“L’armée de l’Air de l’Espace”. Qui menace de pirater les satellites militaires français?

Satellite MUSIS/CNES 2016
Satellite MUSIS/CNES 2016

Vendredi 24 juillet, la ministre des Armées a annoncé que l’Armée de l’Air était désormais rebaptisée “l’Armée de l’Air et de l’Espace”, signifiant la nécessité de se protéger des menaces venant de l’espace. Pas d’une menace extra-terrestre, mais de la poursuite de l’affrontement terrestre au-delà des cieux.

En effet, en 2017, le “satellite-espion” russe Louch-Olympe avait tenté de s’approcher du satellite militaire franco-italien Athena-Fidus. Cet acte hostile avait été dénoncé par la ministre. “Le constat était que des satellites pouvaient désormais s’approcher des nôtres pour les brouiller ou les endommager, voire les détruire”, explique-t-elle.

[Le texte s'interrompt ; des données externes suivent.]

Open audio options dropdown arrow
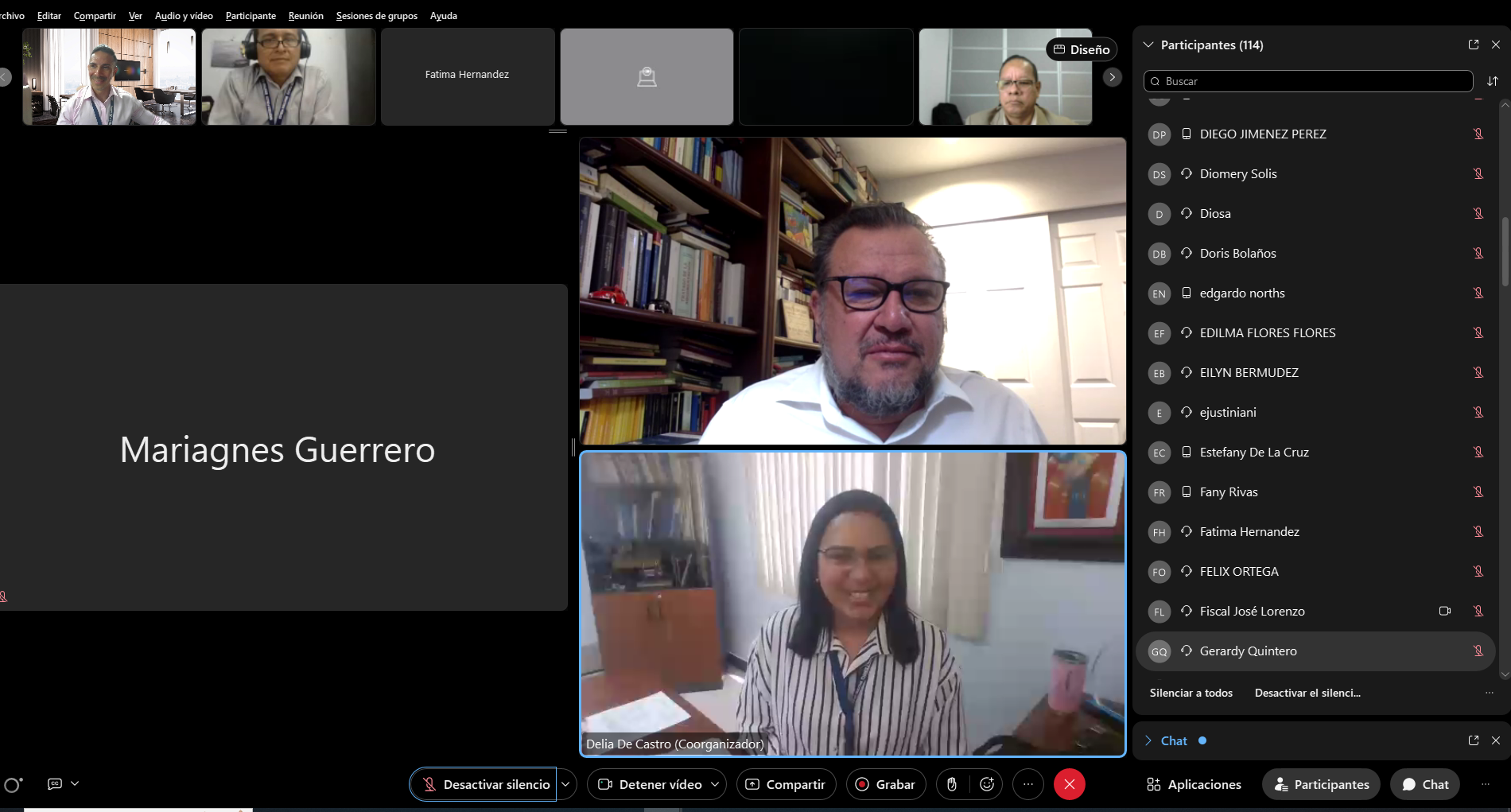pos(565,784)
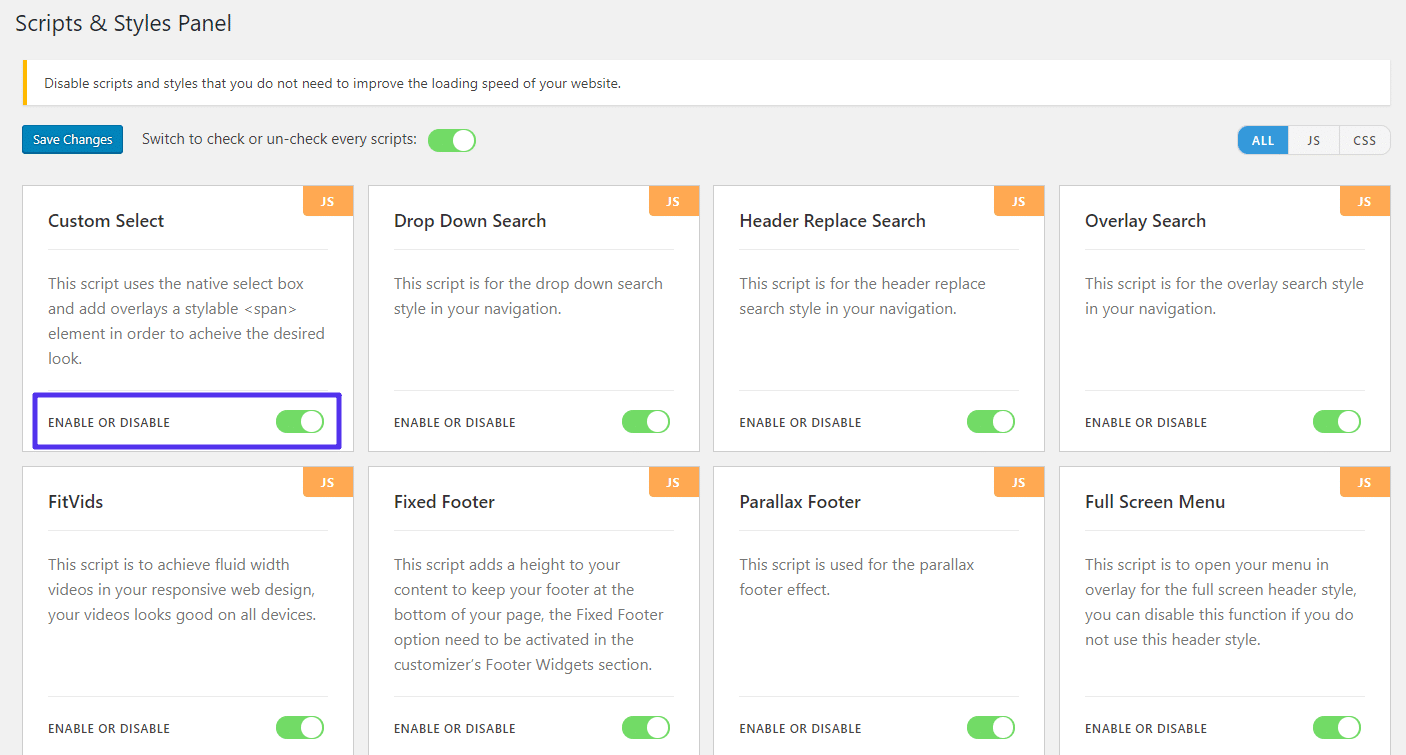Image resolution: width=1406 pixels, height=755 pixels.
Task: Click the Save Changes button
Action: tap(71, 139)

“Nous disposerons bientôt de petits satellites patrouilleurs qui nous permettront de détecter, caractériser et attribuer à leurs auteurs ce type de manœuvres inamicales”, précise Florence Parly, évoquant aussi une caméra qui permettra aux satellites “de voir à 360 degrés autour d’eux” et pour certains “de lasers de puissance” pour tenir à distance ou éblouir “ceux qui tenteraient de s’approcher trop près”.

Basé à Toulouse, le grand commandement de l’espace comportera un effectif de 200 personnes au départ, 500 en 2025. Les investissements dans le secteur seront portés de 3,6 milliards d’euros, prévus initialement dans la loi de programmation militaire (2019-2025), à 4,3 milliards.

“Le risque que pourrait constituer la destruction ou la détérioration volontaire d’un ou de plusieurs de nos satellites, qu’ils soient civils ou militaires, est un élément qui porterait atteinte à notre souveraineté et à notre sécurité”, rappelle la ministre.